Mistakes spur the desire to improve oneself. Constant raising of the bar of standard keeps society moving forward. One source of this motivation, for it takes great effort to push oneself to greater heights, derives itself from mistakes. Any self-respecting individual would desire to recover from a defeat. Thomas Alva Edison, one of the greatest inventors of all time, demonstrated this. Reportedly trying over a thousand times to create the lightbulb, all who enjoy the electric light in their homes today owe him thanks. Thinking of all the failures Edison overcame to bring the world luminance should inspire anyone to pick him or herself up again.
Everyone has, at least once in his or her life, encountered someone who has elevated him or herself onto a platform of superiority, otherwise known as a prideful person. However, mistakes act as powerful humblers to bring these people down. In a flurry of success lurks pride, but with failure comes humility. Messing up serves to lower one’s image of self and raise the achievements of others. It becomes easier to locate failings when they actually trip a person up. I remember taking an exam years ago full of self-confidence. To anyone who asked me how I thought I did, I boasted that I had surely done well. Imagine my shame when the results came back and I had not progressed to the second round. While I did not completely flunk the test, this humbling reminder carried me off my elevated throne instantly.

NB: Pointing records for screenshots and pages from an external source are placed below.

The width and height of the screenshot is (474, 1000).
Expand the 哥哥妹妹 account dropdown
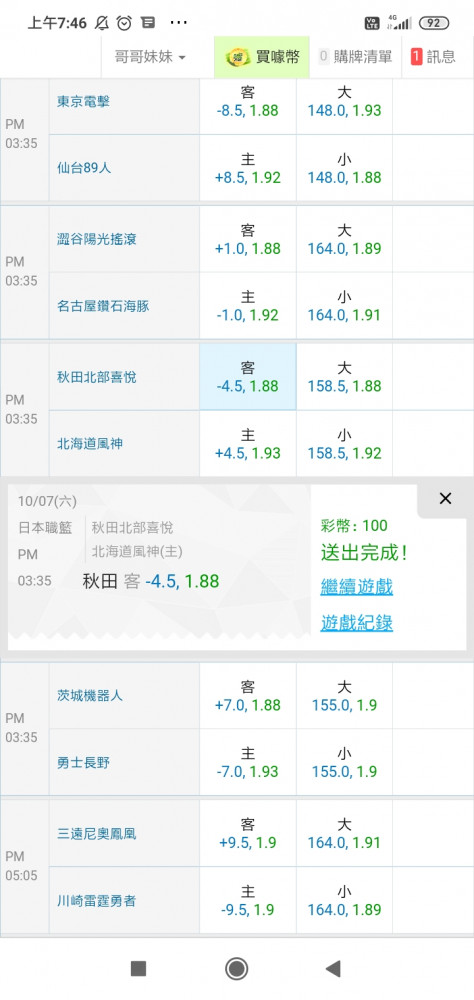pos(151,57)
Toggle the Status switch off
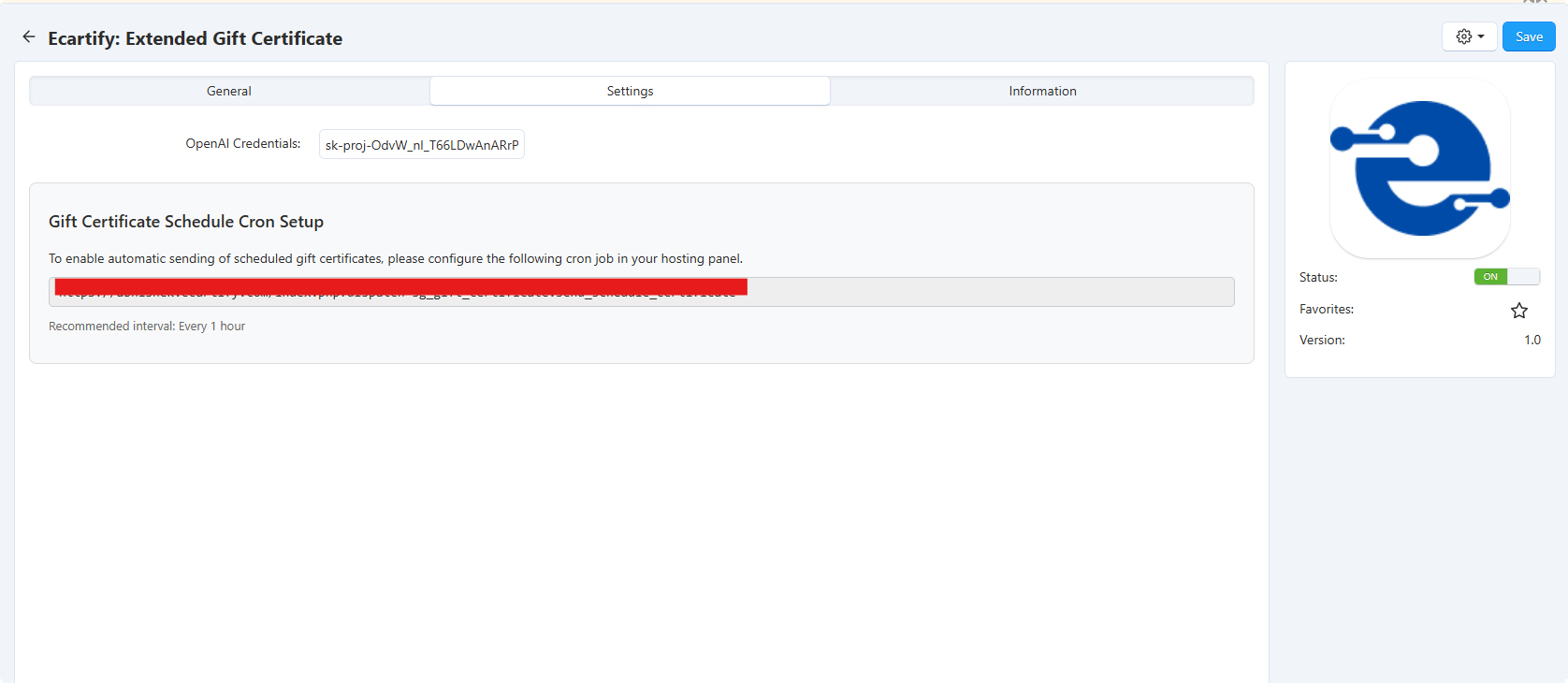1568x683 pixels. (x=1506, y=277)
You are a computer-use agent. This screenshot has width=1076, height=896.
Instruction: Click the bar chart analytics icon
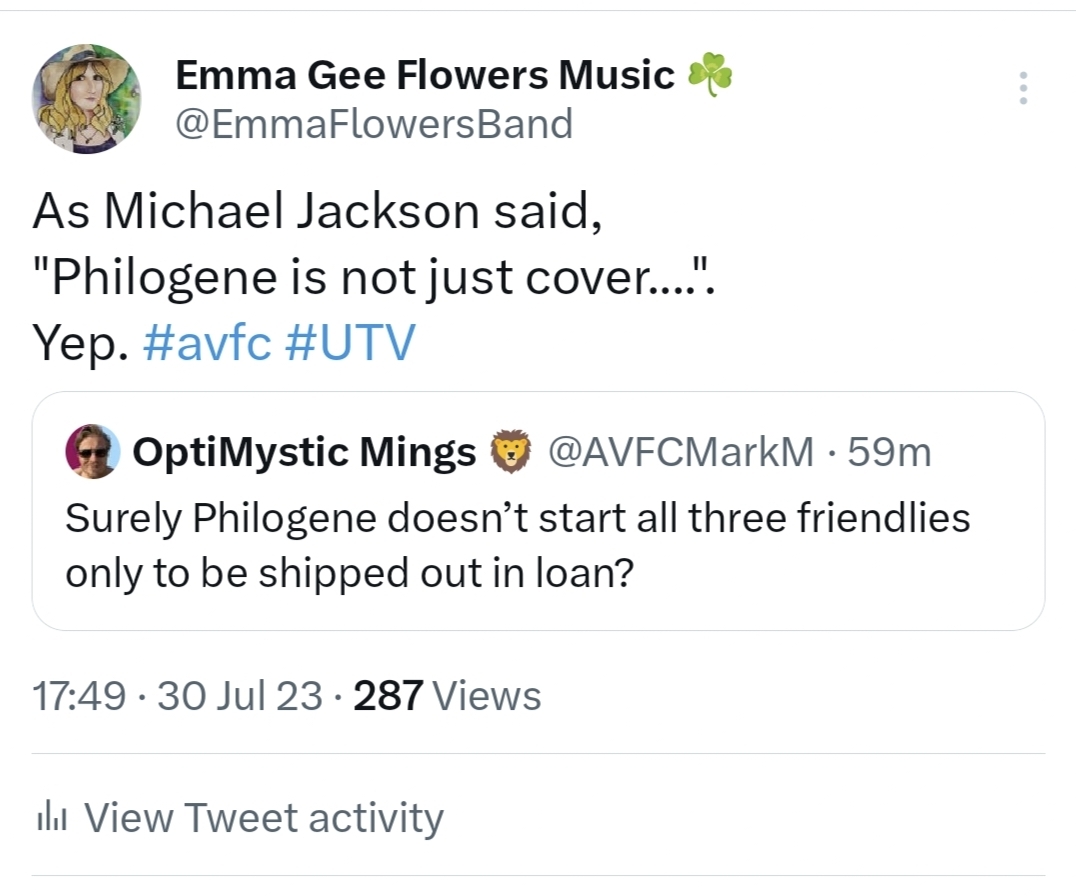[x=50, y=819]
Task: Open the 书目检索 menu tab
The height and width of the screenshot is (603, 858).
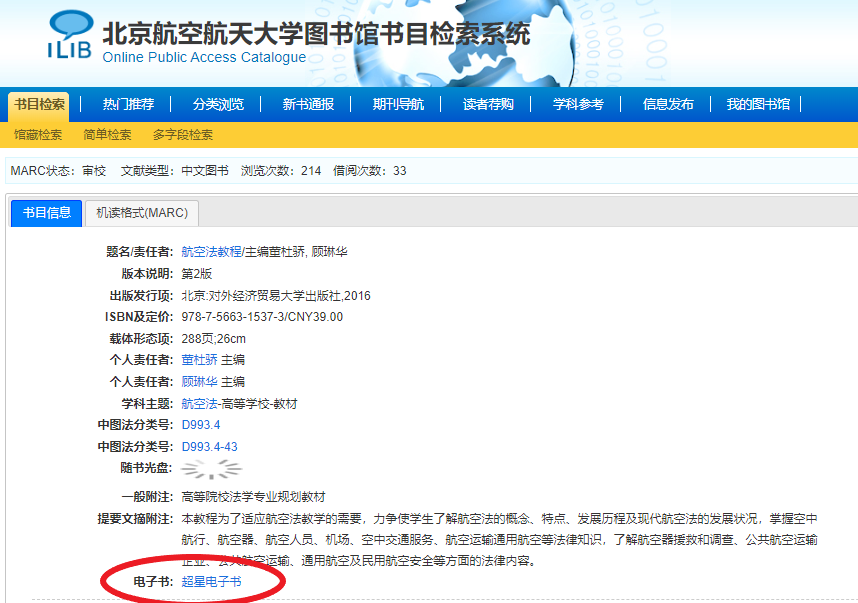Action: coord(40,105)

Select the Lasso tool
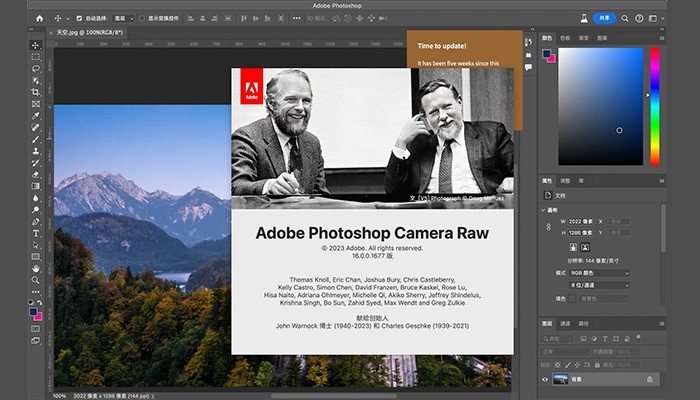pos(36,69)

Many could accuse me of heavily biasing my discussion on errors unless I go over their cons. I and many others wear the badge of perfectionist proudly. Mistakes in my work cause great disappointment and angst. If allowed to go too far, the consequences of tripping up can lower one’s self-esteem and confidence. This could have drastic results. Overall one should not fear mistakes, since they serve to bring greater good than evil, but avoid them. If mistakes come, I would advise everyone to accept them and use them to their full potential, but do not deliberately hunt them down. In essence, one should fail successfully.